HyperTransport is a high-bandwidth, point-to-point interconnect standard that provides the lowest latency for chip-to-chip, board-to-board and chassis-to-chassis links. The HyperTransport 3.1 specification defines three new clock rate steps of 2.8 GHz, 3.0 GHz and 3.2 GHz.

I would like to remind you that HyperTransport is primarily designed for AMD platforms. They use this bus to connect the CPU featuring an integrated memory controller with the chipset that also communicates with other system components including graphics cards. Therefore, HyperTransport bandwidth is one of the key characteristics of platforms on AMD processors.

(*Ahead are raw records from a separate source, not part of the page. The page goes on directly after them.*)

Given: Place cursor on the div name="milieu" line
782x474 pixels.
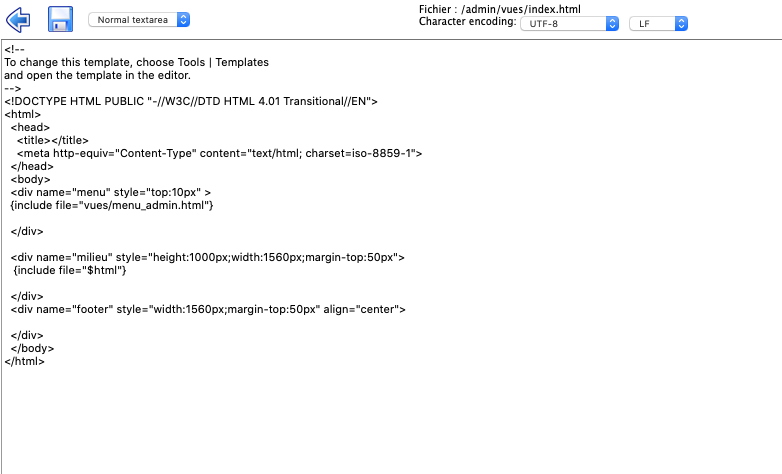Looking at the screenshot, I should tap(207, 257).
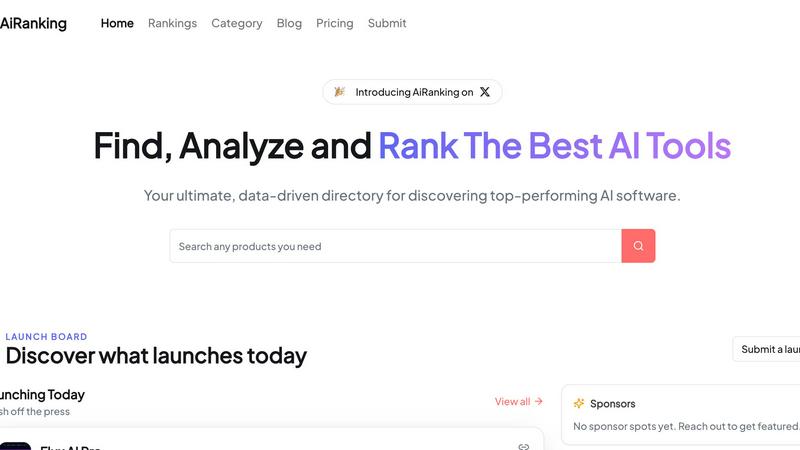
Task: Navigate to the Pricing page
Action: tap(334, 23)
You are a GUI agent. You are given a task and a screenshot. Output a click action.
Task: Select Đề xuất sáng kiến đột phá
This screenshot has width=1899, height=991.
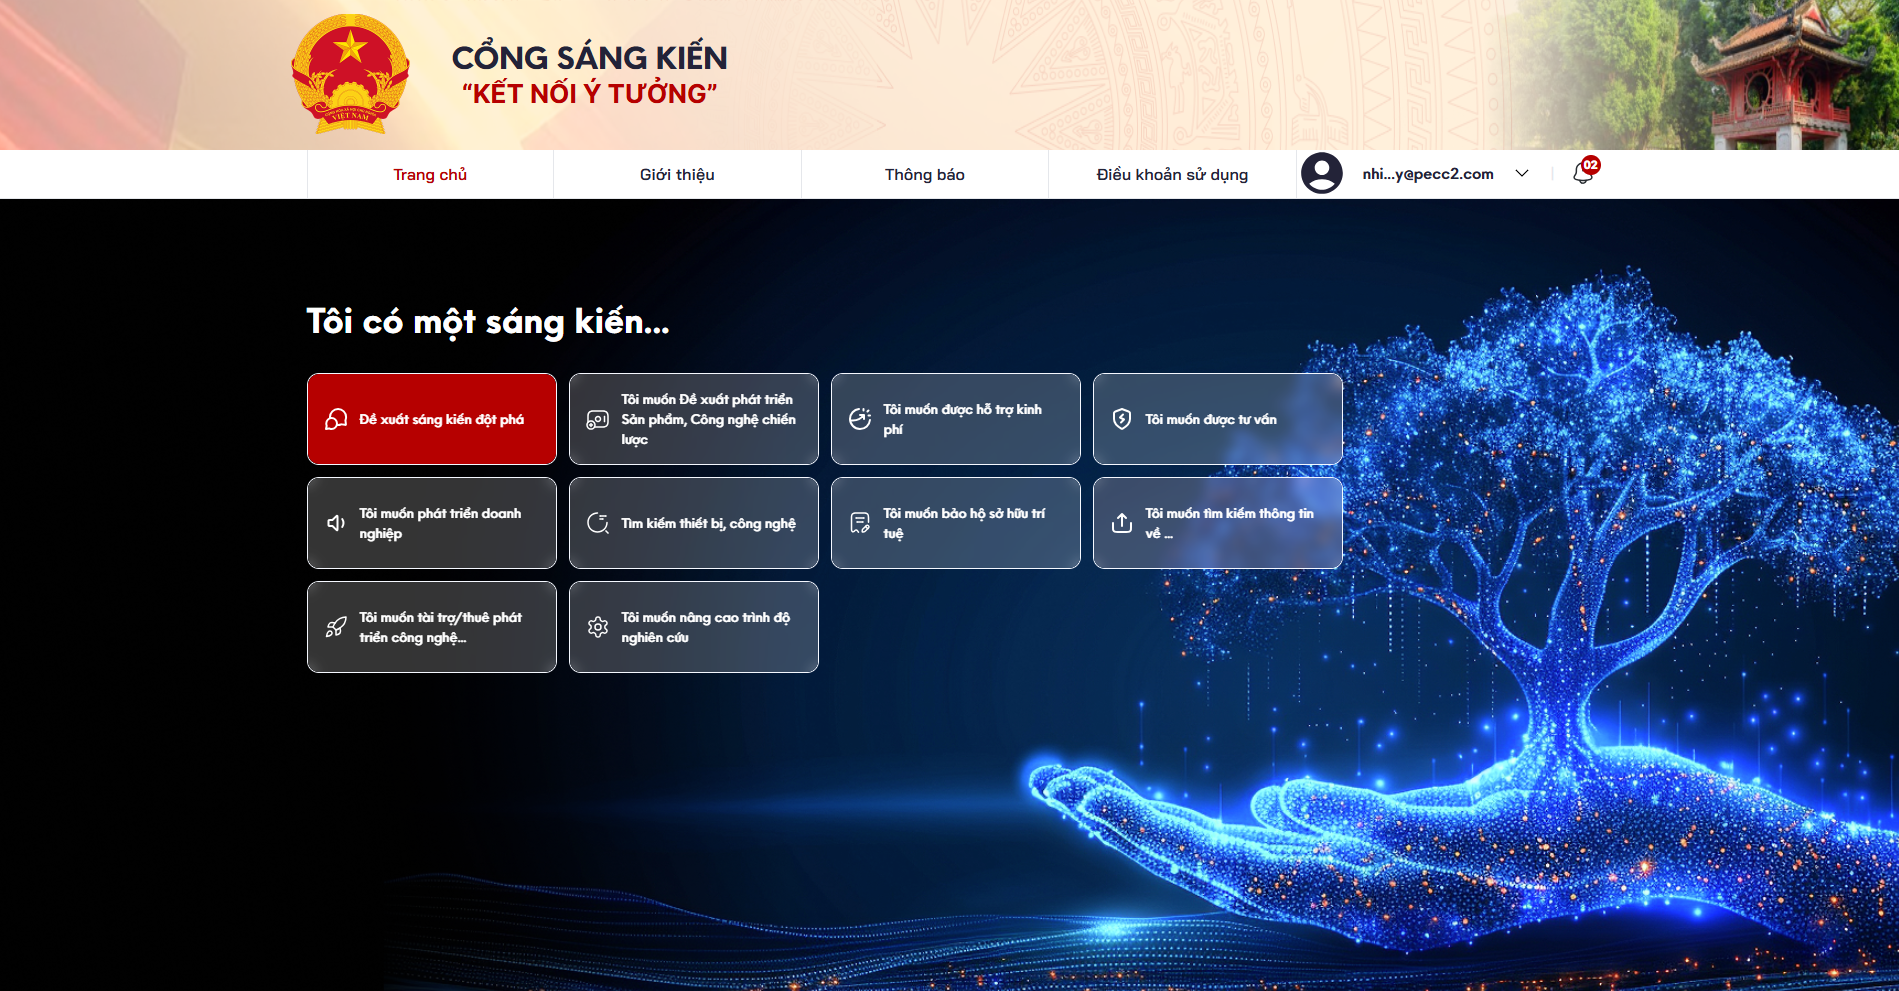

However, it is important to remember that top AMD CPUs available today and featuring HyperTransport 3.0 do not use its entire potential yet. This bus works only at 2.0 GHz maximum and is 16 bit wide, which provides peak bandwidth of 16 Gbytes/s. So, even without involving any new functionality AMD can easily increase the bandwidth of its processor bus.

Note that after today’s announcement, the maximum bandwidth of 16-bit HyperTransport bus reached that of 16-bit CSI bus. Intel is going to use this bus to connect its next generation processors on Nehalem micro-architecture with the chipset. However, looks like HyperTransport Technology Consortium competes not only against the upcoming Intel’s bus but also against PCI Special Interest Group that should introduce PCI Express 3.0 specification in 2009. The existing Express 2.0 spec runs at up to 5 GT/s and can deliver 16 Gbytes/s aggregate on a 16-channel link. The 3.0 version will handle up to 8GT/s and deliver up to 32 Gbytes/s.

Besides the new bus specification, HyperTransport Technology Consortium also announced a new HTX3 connector, a major enhancement to its HTX expansion connector specification. The HTX Connector specification defines the electrical and mechanical characteristics of an EATX motherboard interface connector, enabling CPUs to connect directly via a HyperTransport link to add-in card subsystems. New HTX3 solutions will benefit from the increased performance, flexibility and power management capabilities enabled by the new specification. In addition, backward compatibility preserves the value of existing HTX solutions. HTX3 supports up to 5.2 gigatransfers per second bandwidth (2.6 GHz clock rate), which more than triples the 1.6 gigatransfers per second bandwidth of the previous HTX specification (800 MHz). Moreover, support for link splitting enables designers to implement either one x16 link, one x8 link or two x8 links on a single connector. The ability to split one HyperTransport link into two allows the HTX subsystem to be connected to separate CPUs for better clustering performance and RAS support, a capability that is increasingly required by high-performance subsystems operating in multiprocessor designs.